_给定文本_:
▬▬▬▬▬▬▬▬▬▬
打海淀骗子 发表于 2012-12-8 14:09:45



感谢以上的回复,学到很多。


kyhk6488 发表于 2012-12-8 14:31:48



雅思5-5.5分水平,建议多看外刊提高水平。感觉像是用中文硬翻译成英文的,比如:Of cause, from another angel, 一般我写On the other side 或者On another side,我看的就很难受,别说英语国家来的雅思考官,希望楼主理解。


MYCMZY 发表于 2012-12-9 02:27:06



不知道楼主上次雅思写作多少分? 但是从我这个角度看的话,大概5.5左右的水平。
用词不是很恰当, 譬如固定搭配,这个很重要,要不然你就不nature了。
其次,整个结构不是很清晰,没有明确的signal word
还有,一个观点没有develop well,没有evidence来支持你的thesis statement.
最后,语法存在许多错误。
从task response, lexical range, grammar and cohension and coherence,我感觉
5-5.5左右。


打海淀骗子 发表于 2012-12-9 11:20:31



第一次裸考写作6分,看了几天小姨的十天,看来还是要多练,每天两篇...


c4d4h88j 发表于 2012-12-9 13:29:47





作文不在写多,得仔细改。在质不在量。写多了不该,不但加深了错误的语言习惯,自己也容易产生逆反心理。
▬▬▬▬▬▬▬▬▬▬
(存储数据)
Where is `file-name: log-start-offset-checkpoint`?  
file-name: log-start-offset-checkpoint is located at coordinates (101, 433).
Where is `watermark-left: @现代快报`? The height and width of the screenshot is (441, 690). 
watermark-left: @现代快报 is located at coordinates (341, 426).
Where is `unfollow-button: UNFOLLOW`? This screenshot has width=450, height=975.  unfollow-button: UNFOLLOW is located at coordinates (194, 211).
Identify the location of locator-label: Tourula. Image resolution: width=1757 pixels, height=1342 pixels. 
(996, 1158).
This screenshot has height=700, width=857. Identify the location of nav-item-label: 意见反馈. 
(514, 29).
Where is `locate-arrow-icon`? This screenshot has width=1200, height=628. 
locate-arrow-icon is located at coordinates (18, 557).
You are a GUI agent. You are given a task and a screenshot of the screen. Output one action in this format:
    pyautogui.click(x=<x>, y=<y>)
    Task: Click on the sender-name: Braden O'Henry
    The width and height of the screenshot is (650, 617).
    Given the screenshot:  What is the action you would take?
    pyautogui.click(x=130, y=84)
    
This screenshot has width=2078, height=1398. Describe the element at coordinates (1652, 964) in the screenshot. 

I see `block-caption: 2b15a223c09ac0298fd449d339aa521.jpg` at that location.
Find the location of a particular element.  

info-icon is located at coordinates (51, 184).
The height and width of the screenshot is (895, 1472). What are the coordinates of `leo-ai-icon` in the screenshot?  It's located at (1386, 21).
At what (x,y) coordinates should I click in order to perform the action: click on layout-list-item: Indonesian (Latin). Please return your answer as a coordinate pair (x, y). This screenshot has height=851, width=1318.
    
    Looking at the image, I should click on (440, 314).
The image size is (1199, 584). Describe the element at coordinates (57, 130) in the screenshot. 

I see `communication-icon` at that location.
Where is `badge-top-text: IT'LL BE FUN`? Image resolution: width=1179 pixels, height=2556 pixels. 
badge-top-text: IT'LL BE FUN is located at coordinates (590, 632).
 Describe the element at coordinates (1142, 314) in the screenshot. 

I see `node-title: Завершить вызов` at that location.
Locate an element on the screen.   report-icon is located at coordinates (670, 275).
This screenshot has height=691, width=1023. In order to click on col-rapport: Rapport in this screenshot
▬▬▬▬▬▬▬▬▬▬
_理解检查_:
1 - 在这段雅思写作讨论中,kyhk6488 为什么建议楼主多看外刊?请用一到三句话说明。
2 - 请把这段雅思写作讨论中的一部分照原文誊写下来,从“不知道楼主上次雅思写作多少分? 但是从我这个角度看的话,大概5.5左右的水平。”开始,一直到“还有,一个观点没有develop well,没有evidence来支持你的thesis statement.”为止。
上面的材料在这里不起任何作用。

_任务答案_:
1 - kyhk6488 认为楼主的作文读起来像是用中文硬翻译成英文的,让人看着很难受。他估计楼主的水平只有雅思5到5.5分,所以建议多看外刊来提高。

2 -
不知道楼主上次雅思写作多少分? 但是从我这个角度看的话,大概5.5左右的水平。
用词不是很恰当, 譬如固定搭配,这个很重要,要不然你就不nature了。
其次,整个结构不是很清晰,没有明确的signal word
还有,一个观点没有develop well,没有evidence来支持你的thesis statement.